_Sayfa metni:_
İÇİM ACIYOR!

Politikacıların, özellikle de “iktidarın” sözcüklerin kıyılarını sanal çiçeklere bürüyerek verdikleri söylevin “anlamı” var mı?

Olmalı aslında!

Dediklerinin bir tutar yanı, dediklerinin çekirdeğin kabuğunu dolduran bir görünen biçimi olmalı…

Bu ülkenin yurttaşı ne için çalışıyor, ne için çabalıyor, ne için kazancının “istenildiğini” karşı koymadan veriyor; daha berbat bir yaşama sürüklenmek, yaşamda tutar dal bulamamak, balık avlayamamak, doyamamak, umudu unutmak, kör kuyularda iğne aramak için mi?

Gördüklerimize, duyduklarımıza, yaşadıklarımıza donup kalmamak/ şaşırmamak/ alıştırılmak ne garip bir “tutarsızlıkmış” böyle!

_Malzeme:_
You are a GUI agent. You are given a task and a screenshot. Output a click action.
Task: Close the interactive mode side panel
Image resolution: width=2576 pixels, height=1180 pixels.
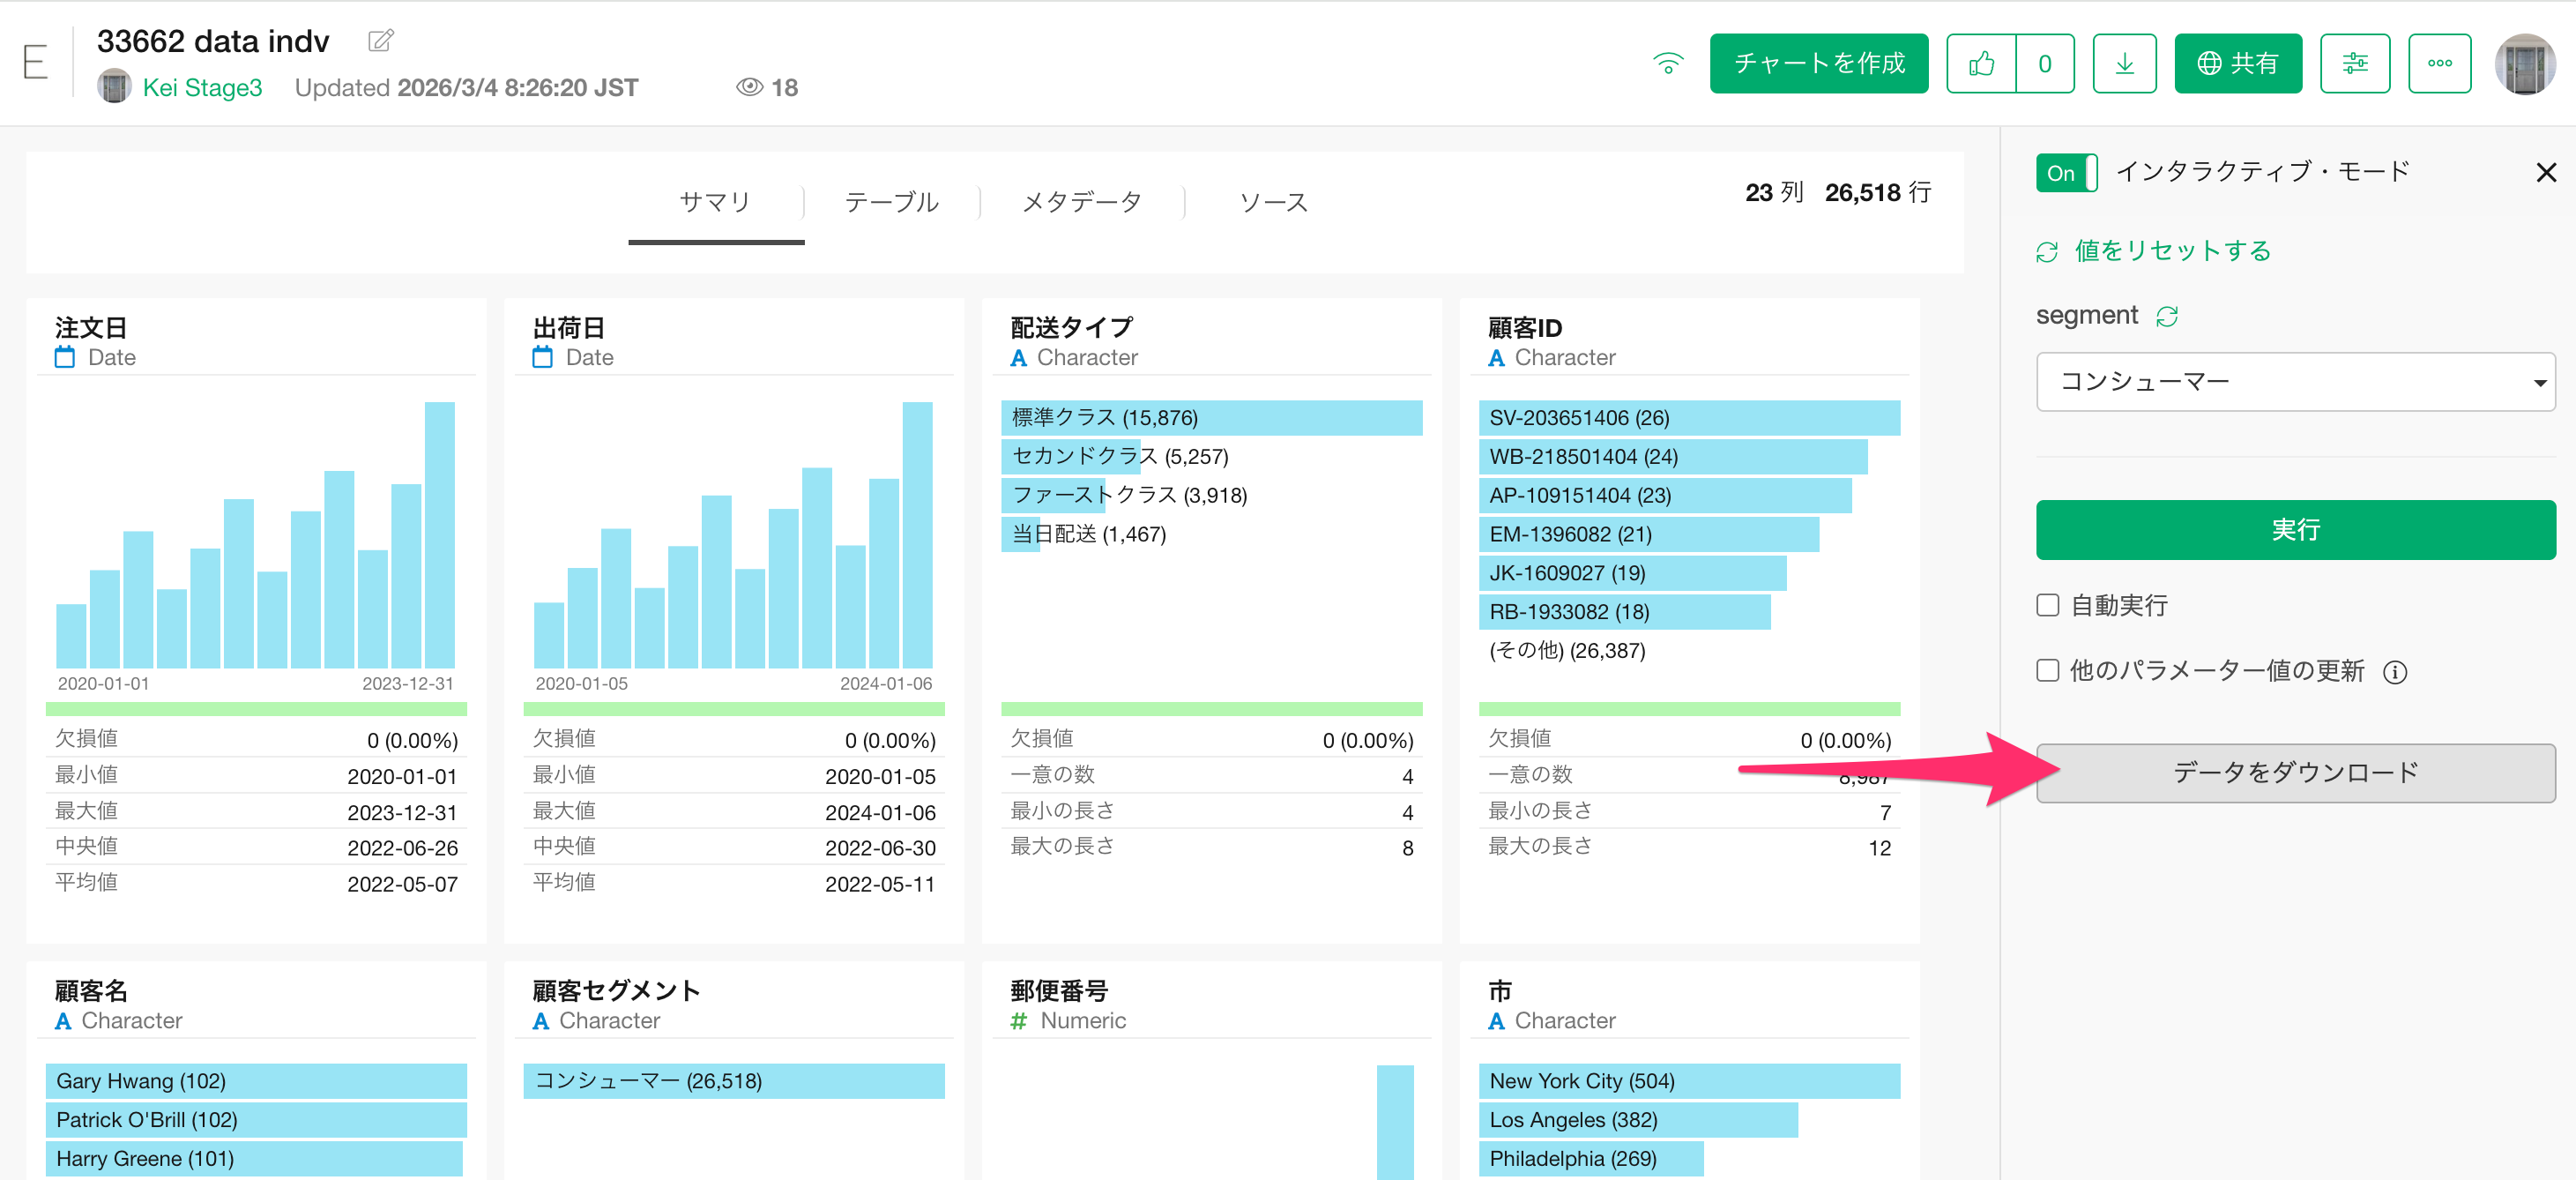[x=2545, y=173]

_Talimat:_
Lütfen sayfa metnindeki bölümü, "İÇİM ACIYOR!" sözcüklerinin geçtiği yerden başlayıp "Olmalı aslında!" sözcüklerinden sonra bitecek biçimde harfi harfine çıkar. Satırlar, sayfa metninden ayrı bir malzemedir.

_Görev yanıtı:_
İÇİM ACIYOR!

Politikacıların, özellikle de “iktidarın” sözcüklerin kıyılarını sanal çiçeklere bürüyerek verdikleri söylevin “anlamı” var mı?

Olmalı aslında!